Monday, May 16, 2016

Bathroom wars: The larger agenda

The Bathroom wars are in the news: and some have noted that it is merely one item in a larger constitutional problem: the ability of government bureaurocracies to expand a previosuly passed law so that essentially it allows unelected bureaucrats to make laws (instead of Congress).

But how many are reporting the real agenda behind the bathroom kerfuffle?

It is about the deconstruction of gender: insisting men and women are the same and interchangeable. And this idea has many ramifications beyond bathrooms.

Lot of the feminist writings that discuss this agenda can be found quoted on theOtherMcCain website, but he is not PC: How dare he actually quote someone and ridicule them for being absurd.

But actually the Popes have noticed the problem, as far back as Benedict XVI, who the press hated.

But isn't it strange that the press missed the part of Pope Francis' letter that said the same thing?

from the very orthodox Catholic paper, the  NCRegister:

Pope Francis has decried gender ideology for seeking to undermine the proper understanding of marriage, as well as human sexuality. He has called it “demonic,” compared it to the educational policies of Adolf Hitler and said it fails to recognize “the order of creation.”
Read more: http://www.ncregister.com/daily-news/gender-ideologys-completely-mad-attack-on-the-family-and-society/#ixzz48mFhDKPR


and from the left wing NCReporter:


VATICAN CITY Pope Francis has strongly criticized modern theories that consider people's gender identities to exist along a spectrum, saying such theories do not "recognize the order of creation." Speaking of gender theory in an interview in a new book released in Italy, the pope even compares such theories to genetic manipulation and nuclear weapons. 
 ..."Let's think also of genetic manipulation, of the manipulation of life, or of the gender theory, that does not recognize the order of creation."...
In other it ignores reality, so is destructive of society and humanity.

and the story notes another rarely reported item: the push by the EU/US/Obama administration to push these theories on poor countries.
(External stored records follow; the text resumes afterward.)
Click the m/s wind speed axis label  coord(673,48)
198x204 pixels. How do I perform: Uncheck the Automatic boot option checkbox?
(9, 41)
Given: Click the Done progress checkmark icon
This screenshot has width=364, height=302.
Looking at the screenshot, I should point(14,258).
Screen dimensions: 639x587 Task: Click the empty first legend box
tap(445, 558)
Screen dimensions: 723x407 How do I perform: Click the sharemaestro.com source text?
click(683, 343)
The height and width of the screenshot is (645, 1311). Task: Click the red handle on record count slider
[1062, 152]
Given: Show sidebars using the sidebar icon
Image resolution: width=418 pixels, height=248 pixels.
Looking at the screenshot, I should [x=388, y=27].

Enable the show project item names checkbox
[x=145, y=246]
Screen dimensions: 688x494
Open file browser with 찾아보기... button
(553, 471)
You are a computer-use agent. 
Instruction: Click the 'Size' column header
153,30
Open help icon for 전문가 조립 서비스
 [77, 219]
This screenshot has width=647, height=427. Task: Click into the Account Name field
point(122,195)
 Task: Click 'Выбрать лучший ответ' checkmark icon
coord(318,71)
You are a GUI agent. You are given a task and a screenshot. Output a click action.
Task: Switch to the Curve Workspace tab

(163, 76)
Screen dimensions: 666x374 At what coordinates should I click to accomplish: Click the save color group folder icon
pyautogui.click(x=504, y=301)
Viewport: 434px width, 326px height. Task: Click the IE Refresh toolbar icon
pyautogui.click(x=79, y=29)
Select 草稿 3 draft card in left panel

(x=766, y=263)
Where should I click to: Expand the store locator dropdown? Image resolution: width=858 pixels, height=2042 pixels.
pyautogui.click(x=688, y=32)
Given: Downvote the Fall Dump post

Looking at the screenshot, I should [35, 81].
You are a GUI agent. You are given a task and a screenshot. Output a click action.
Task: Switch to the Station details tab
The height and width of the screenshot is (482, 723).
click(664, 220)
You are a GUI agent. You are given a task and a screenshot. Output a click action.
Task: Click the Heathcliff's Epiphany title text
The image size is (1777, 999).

Francis' remarks on gender theory in the book follow similar remarks he made in a press conference on the papal plane in January in which he criticized what he called "ideological colonization" of less developed countries by those with more resources.
Recounting the story of a public education minister he knew who was offered money to construct new schools for the poor, Francis said to receive the money, the minister had to agree to use a course book with students that taught gender theory.
"This is the ideological colonization," the pope said. "It colonizes the people with an idea that changes, or wants to change, a mentality or a structure."
"It is not new, this," he continued. "The same was done by the dictators of the last century. They came with their own doctrine -- think of the Balilla [youth groups of Fascist Italy], think of the Hitler Youth."